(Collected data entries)
[Start of Attachment]
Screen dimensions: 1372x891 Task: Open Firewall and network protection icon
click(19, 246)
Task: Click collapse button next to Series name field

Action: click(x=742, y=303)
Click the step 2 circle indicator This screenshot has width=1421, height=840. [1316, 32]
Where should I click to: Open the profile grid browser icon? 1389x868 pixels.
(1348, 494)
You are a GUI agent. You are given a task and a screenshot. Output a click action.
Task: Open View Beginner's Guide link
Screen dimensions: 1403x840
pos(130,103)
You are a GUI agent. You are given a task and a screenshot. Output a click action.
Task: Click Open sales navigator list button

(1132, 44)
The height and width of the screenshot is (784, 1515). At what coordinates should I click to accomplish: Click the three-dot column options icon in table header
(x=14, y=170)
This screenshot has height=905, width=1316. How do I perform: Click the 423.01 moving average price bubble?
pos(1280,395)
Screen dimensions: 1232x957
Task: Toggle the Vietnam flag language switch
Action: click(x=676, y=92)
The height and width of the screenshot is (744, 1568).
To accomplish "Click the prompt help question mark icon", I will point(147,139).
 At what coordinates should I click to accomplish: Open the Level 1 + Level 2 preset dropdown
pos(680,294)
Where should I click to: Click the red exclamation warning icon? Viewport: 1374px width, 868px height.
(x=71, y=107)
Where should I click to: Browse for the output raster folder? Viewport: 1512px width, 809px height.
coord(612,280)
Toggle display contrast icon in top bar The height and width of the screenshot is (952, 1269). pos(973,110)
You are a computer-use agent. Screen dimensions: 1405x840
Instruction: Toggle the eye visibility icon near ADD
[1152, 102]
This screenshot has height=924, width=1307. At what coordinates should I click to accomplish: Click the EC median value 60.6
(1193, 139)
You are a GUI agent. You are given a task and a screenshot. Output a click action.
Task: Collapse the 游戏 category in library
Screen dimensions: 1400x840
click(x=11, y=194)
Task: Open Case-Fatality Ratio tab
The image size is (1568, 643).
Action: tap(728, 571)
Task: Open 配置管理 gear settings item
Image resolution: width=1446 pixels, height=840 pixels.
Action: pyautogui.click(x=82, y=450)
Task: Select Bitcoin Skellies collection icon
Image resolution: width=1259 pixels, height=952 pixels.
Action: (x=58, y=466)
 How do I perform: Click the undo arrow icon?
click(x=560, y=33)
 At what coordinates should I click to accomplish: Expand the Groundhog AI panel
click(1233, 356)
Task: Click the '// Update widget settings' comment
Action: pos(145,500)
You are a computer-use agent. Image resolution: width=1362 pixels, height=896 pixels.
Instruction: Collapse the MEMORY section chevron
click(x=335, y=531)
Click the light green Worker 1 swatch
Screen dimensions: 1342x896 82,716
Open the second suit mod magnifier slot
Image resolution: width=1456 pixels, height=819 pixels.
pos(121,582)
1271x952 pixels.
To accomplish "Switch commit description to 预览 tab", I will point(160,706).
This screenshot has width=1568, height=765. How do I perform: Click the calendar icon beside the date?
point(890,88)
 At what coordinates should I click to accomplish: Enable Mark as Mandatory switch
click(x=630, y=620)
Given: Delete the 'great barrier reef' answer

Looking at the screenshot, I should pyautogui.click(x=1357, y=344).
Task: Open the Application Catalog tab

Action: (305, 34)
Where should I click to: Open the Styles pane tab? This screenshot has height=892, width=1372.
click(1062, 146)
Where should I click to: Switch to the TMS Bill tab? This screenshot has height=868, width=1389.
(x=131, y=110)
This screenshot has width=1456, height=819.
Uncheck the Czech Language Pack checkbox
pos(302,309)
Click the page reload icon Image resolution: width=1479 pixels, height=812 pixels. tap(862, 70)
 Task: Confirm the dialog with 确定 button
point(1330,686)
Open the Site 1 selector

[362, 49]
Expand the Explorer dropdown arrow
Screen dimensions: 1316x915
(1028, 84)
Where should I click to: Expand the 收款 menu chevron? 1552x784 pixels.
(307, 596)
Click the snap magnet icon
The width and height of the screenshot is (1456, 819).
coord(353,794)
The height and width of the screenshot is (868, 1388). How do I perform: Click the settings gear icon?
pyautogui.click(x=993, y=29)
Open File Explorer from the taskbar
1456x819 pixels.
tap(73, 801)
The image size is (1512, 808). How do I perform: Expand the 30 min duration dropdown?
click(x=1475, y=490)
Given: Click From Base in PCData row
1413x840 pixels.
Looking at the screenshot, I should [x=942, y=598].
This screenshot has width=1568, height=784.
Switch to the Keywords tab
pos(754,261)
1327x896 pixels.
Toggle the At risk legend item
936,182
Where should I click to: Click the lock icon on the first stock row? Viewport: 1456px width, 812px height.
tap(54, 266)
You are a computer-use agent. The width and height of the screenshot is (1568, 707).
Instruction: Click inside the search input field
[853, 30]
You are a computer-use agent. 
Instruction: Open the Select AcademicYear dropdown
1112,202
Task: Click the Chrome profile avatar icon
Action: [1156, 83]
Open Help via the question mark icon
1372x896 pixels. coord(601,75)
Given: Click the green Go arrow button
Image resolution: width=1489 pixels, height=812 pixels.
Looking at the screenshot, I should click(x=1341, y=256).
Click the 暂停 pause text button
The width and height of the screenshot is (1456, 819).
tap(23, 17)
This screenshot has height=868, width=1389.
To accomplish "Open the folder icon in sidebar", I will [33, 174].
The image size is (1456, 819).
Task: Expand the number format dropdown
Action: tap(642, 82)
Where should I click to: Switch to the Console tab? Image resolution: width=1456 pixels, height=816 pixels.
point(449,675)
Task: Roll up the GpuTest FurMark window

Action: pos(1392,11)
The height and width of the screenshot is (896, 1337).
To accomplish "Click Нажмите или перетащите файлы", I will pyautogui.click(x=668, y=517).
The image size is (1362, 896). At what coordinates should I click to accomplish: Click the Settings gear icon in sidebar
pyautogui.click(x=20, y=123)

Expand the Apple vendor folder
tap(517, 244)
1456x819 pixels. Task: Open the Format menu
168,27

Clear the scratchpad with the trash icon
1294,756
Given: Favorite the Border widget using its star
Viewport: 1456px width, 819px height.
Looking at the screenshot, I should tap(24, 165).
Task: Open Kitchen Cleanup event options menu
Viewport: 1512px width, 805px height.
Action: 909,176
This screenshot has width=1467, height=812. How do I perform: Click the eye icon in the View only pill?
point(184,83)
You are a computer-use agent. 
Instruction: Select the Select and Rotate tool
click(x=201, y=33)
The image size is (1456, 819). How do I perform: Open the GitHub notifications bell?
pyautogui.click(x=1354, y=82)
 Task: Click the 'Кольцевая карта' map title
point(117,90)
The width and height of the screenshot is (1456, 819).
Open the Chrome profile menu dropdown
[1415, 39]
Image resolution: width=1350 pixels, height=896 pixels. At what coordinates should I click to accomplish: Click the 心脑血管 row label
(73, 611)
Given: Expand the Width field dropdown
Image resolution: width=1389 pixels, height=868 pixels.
[End of Attachment]
• _The problem_: Find the lines in the entries above where "computer" occurs, and copy each of them.

• _Answer to this problem_:
You are a computer-use agent. Screen dimensions: 1405x840
You are a computer-use agent. Image resolution: width=1362 pixels, height=896 pixels.
You are a computer-use agent. The width and height of the screenshot is (1568, 707).
You are a computer-use agent. 
You are a computer-use agent. 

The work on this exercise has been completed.